→ **TASKS FOR THIS EXERCISE**:
[A] List each numbered repayment option in the student loan post, with the payment or cost it names.
[B] Reproduce part of the student loan post word for word, beginning at the words "2) Pay the minimum" and stopping after "money is gone).".
[C] In the student loan post, how large is the writer's stipend, and for how long?

→ **DOCUMENT SECTION**:
+ + +

1) Pay off your 20K in the next 2 years paying approximately 1k/month. While in grad school, you would have finished paying off your entire loan and be debt free (= save more than 6k in interest). You will not have the freedom to do much other than paying off school loans and live very frugally.

2) Pay the minimum interest (approx. $300/month) and still have 18k loan left at the end of grad school. You can use that extra $700/month on other things like mortgage, investment in addition to having money if you run into trouble. You never know when you will need that extra cash. For example, if you suddenly have financial crisis, you can never take the 10k you paid back in student loans last year to buy something this year (the money is gone).

3) Defer while in school and accumulate another 9K in interest (=29k owed in 6 years).

I wouldn't do any of these. Well, I guess I would defer and then try to make at least the interest payments. But really, I would take out the max subsidized Stafford loans and use those to pay off the other loan. The key being *subsidized* because on those the government pays the interest while you are in school and until 6 months following your graduation.

I'll be frank about my financial situation. My stipend is 19K for 9 months and going to make for meager living in pricey area I am going to school. I'm setting a budget and hopefully it works. If I can save some money from my stipend I think that is great, but I doubt very highly that will be the case. Even with tuition waived I still think the cost of books and fees could add up to near 2K a year or more.

+ + +

→ **SUPPLIED INFORMATION**:
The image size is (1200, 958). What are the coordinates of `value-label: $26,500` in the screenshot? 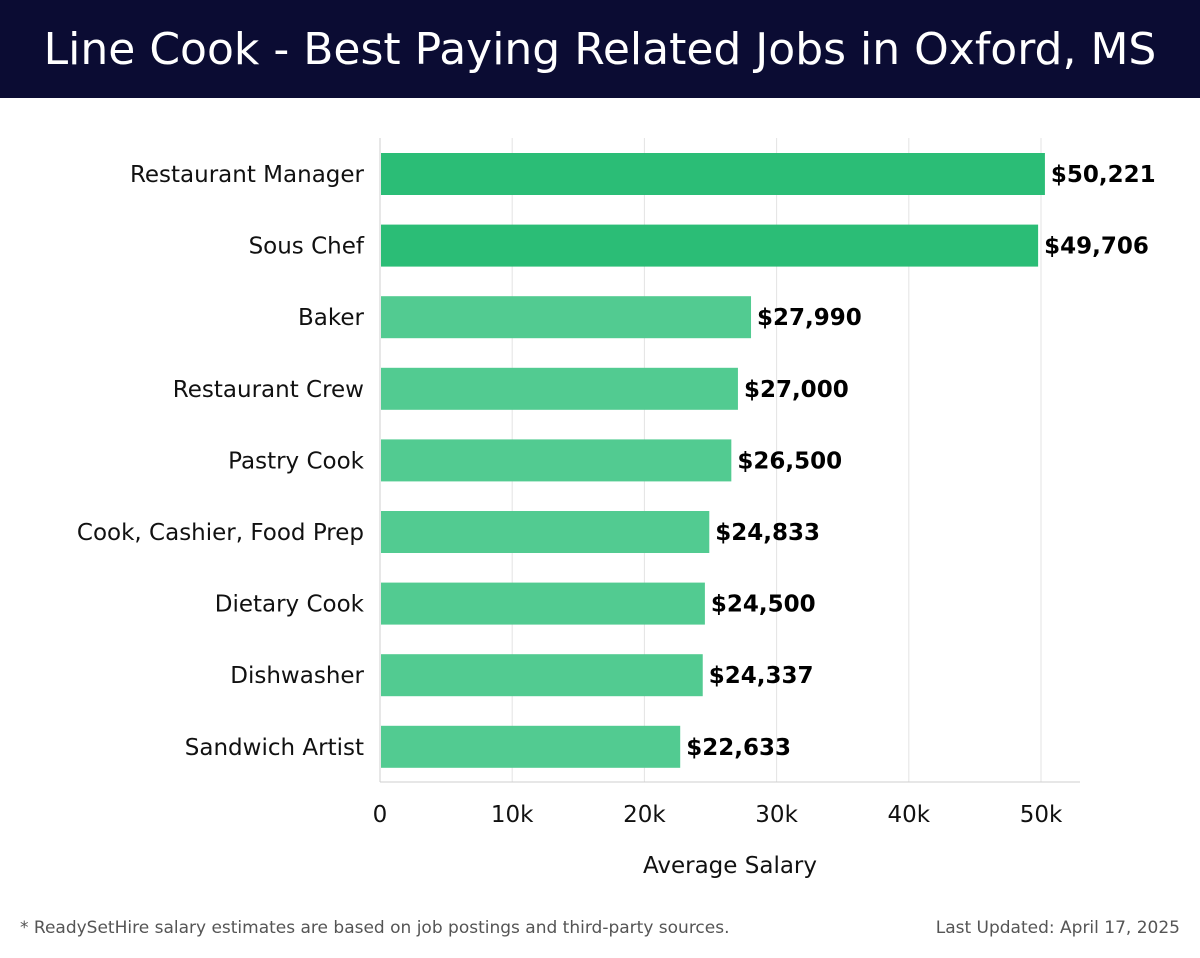 It's located at (790, 461).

+ + +

→ **ANSWERS TO EACH TASK**:
[A]
1) Pay off the 20K in the next 2 years at approximately 1k/month.
2) Pay the minimum interest (approx. $300/month) and still have 18k left at the end of grad school.
3) Defer while in school and accumulate another 9K in interest (=29k owed in 6 years).

[B]
2) Pay the minimum interest (approx. $300/month) and still have 18k loan left at the end of grad school. You can use that extra $700/month on other things like mortgage, investment in addition to having money if you run into trouble. You never know when you will need that extra cash. For example, if you suddenly have financial crisis, you can never take the 10k you paid back in student loans last year to buy something this year (the money is gone).

[C] 19K for 9 months.